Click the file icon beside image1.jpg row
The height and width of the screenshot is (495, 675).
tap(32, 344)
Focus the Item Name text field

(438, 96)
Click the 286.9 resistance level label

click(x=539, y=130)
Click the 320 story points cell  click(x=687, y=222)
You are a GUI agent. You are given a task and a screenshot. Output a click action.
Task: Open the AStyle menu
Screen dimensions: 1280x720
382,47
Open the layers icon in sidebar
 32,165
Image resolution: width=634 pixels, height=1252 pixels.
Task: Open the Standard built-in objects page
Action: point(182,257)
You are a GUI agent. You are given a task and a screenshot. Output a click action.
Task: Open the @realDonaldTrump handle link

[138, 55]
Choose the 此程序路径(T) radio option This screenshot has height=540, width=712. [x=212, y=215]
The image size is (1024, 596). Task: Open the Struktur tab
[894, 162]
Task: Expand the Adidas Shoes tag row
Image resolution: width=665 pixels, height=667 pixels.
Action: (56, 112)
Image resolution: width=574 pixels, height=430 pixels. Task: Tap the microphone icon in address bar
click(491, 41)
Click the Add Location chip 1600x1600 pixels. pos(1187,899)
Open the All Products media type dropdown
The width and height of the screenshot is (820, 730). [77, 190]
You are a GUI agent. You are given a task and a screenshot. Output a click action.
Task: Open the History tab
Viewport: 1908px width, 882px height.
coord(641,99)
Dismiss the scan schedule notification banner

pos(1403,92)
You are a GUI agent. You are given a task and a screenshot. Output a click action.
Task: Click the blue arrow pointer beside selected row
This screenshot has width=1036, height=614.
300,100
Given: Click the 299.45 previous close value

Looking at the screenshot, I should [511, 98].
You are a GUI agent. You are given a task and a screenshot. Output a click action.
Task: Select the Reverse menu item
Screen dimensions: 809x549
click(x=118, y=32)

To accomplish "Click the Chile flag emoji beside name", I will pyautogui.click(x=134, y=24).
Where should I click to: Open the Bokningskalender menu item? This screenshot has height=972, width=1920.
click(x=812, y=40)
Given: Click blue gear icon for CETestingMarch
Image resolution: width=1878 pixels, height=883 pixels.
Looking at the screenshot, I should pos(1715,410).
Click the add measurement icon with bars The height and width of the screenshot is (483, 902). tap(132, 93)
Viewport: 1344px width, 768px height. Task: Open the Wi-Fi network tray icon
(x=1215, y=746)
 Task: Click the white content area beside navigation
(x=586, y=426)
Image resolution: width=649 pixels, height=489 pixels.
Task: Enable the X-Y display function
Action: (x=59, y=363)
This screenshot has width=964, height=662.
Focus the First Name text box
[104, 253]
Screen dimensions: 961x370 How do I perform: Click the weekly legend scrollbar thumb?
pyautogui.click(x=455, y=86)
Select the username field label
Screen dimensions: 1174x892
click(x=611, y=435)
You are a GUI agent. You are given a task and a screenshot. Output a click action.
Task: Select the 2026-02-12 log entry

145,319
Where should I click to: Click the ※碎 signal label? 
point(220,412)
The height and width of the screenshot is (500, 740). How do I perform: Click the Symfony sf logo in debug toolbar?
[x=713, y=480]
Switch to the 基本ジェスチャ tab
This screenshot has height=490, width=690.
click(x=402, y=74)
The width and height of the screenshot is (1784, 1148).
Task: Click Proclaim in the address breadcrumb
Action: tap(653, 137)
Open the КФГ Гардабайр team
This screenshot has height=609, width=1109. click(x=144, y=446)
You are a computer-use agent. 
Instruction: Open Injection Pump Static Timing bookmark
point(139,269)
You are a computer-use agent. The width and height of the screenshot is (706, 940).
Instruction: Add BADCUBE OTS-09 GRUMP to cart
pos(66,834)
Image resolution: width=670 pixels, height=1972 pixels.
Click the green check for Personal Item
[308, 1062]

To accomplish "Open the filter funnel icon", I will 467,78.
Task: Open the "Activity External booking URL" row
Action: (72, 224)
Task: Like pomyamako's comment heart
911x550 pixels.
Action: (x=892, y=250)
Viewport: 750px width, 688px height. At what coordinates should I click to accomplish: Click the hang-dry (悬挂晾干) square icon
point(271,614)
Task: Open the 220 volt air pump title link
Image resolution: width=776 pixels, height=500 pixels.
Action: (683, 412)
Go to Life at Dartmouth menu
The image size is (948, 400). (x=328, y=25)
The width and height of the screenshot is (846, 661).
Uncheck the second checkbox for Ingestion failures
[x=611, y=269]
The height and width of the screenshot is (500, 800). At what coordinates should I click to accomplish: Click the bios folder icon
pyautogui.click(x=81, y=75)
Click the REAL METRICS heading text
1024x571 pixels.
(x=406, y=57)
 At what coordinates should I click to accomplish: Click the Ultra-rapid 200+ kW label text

- Problem description: After reading the lines above, reproduce them all exactly.

- Completed task:
Click the file icon beside image1.jpg row
The height and width of the screenshot is (495, 675).
tap(32, 344)
Focus the Item Name text field

(438, 96)
Click the 286.9 resistance level label

click(x=539, y=130)
Click the 320 story points cell  click(x=687, y=222)
You are a GUI agent. You are given a task and a screenshot. Output a click action.
Task: Open the AStyle menu
Screen dimensions: 1280x720
382,47
Open the layers icon in sidebar
 32,165
Image resolution: width=634 pixels, height=1252 pixels.
Task: Open the Standard built-in objects page
Action: point(182,257)
You are a GUI agent. You are given a task and a screenshot. Output a click action.
Task: Open the @realDonaldTrump handle link

[138, 55]
Choose the 此程序路径(T) radio option This screenshot has height=540, width=712. [x=212, y=215]
The image size is (1024, 596). Task: Open the Struktur tab
[894, 162]
Task: Expand the Adidas Shoes tag row
Image resolution: width=665 pixels, height=667 pixels.
Action: (56, 112)
Image resolution: width=574 pixels, height=430 pixels. Task: Tap the microphone icon in address bar
click(491, 41)
Click the Add Location chip 1600x1600 pixels. pos(1187,899)
Open the All Products media type dropdown
The width and height of the screenshot is (820, 730). [77, 190]
You are a GUI agent. You are given a task and a screenshot. Output a click action.
Task: Open the History tab
Viewport: 1908px width, 882px height.
coord(641,99)
Dismiss the scan schedule notification banner

pos(1403,92)
You are a GUI agent. You are given a task and a screenshot. Output a click action.
Task: Click the blue arrow pointer beside selected row
This screenshot has width=1036, height=614.
300,100
Given: Click the 299.45 previous close value

Looking at the screenshot, I should [511, 98].
You are a GUI agent. You are given a task and a screenshot. Output a click action.
Task: Select the Reverse menu item
Screen dimensions: 809x549
click(x=118, y=32)

To accomplish "Click the Chile flag emoji beside name", I will pyautogui.click(x=134, y=24).
Where should I click to: Open the Bokningskalender menu item? This screenshot has height=972, width=1920.
click(x=812, y=40)
Given: Click blue gear icon for CETestingMarch
Image resolution: width=1878 pixels, height=883 pixels.
Looking at the screenshot, I should pos(1715,410).
Click the add measurement icon with bars The height and width of the screenshot is (483, 902). tap(132, 93)
Viewport: 1344px width, 768px height. Task: Open the Wi-Fi network tray icon
(x=1215, y=746)
 Task: Click the white content area beside navigation
(x=586, y=426)
Image resolution: width=649 pixels, height=489 pixels.
Task: Enable the X-Y display function
Action: (x=59, y=363)
This screenshot has width=964, height=662.
Focus the First Name text box
[104, 253]
Screen dimensions: 961x370 How do I perform: Click the weekly legend scrollbar thumb?
pyautogui.click(x=455, y=86)
Select the username field label
Screen dimensions: 1174x892
click(x=611, y=435)
You are a GUI agent. You are given a task and a screenshot. Output a click action.
Task: Select the 2026-02-12 log entry

145,319
Where should I click to: Click the ※碎 signal label? 
point(220,412)
The height and width of the screenshot is (500, 740). How do I perform: Click the Symfony sf logo in debug toolbar?
[x=713, y=480]
Switch to the 基本ジェスチャ tab
This screenshot has height=490, width=690.
click(x=402, y=74)
The width and height of the screenshot is (1784, 1148).
Task: Click Proclaim in the address breadcrumb
Action: tap(653, 137)
Open the КФГ Гардабайр team
This screenshot has height=609, width=1109. click(x=144, y=446)
You are a computer-use agent. 
Instruction: Open Injection Pump Static Timing bookmark
point(139,269)
You are a computer-use agent. The width and height of the screenshot is (706, 940).
Instruction: Add BADCUBE OTS-09 GRUMP to cart
pos(66,834)
Image resolution: width=670 pixels, height=1972 pixels.
Click the green check for Personal Item
[308, 1062]

To accomplish "Open the filter funnel icon", I will 467,78.
Task: Open the "Activity External booking URL" row
Action: (72, 224)
Task: Like pomyamako's comment heart
911x550 pixels.
Action: (x=892, y=250)
Viewport: 750px width, 688px height. At what coordinates should I click to accomplish: Click the hang-dry (悬挂晾干) square icon
point(271,614)
Task: Open the 220 volt air pump title link
Image resolution: width=776 pixels, height=500 pixels.
Action: (683, 412)
Go to Life at Dartmouth menu
The image size is (948, 400). (x=328, y=25)
The width and height of the screenshot is (846, 661).
Uncheck the second checkbox for Ingestion failures
[x=611, y=269]
The height and width of the screenshot is (500, 800). At what coordinates should I click to accomplish: Click the bios folder icon
pyautogui.click(x=81, y=75)
Click the REAL METRICS heading text
1024x571 pixels.
(x=406, y=57)
 At what coordinates should I click to accomplish: Click the Ultra-rapid 200+ kW label text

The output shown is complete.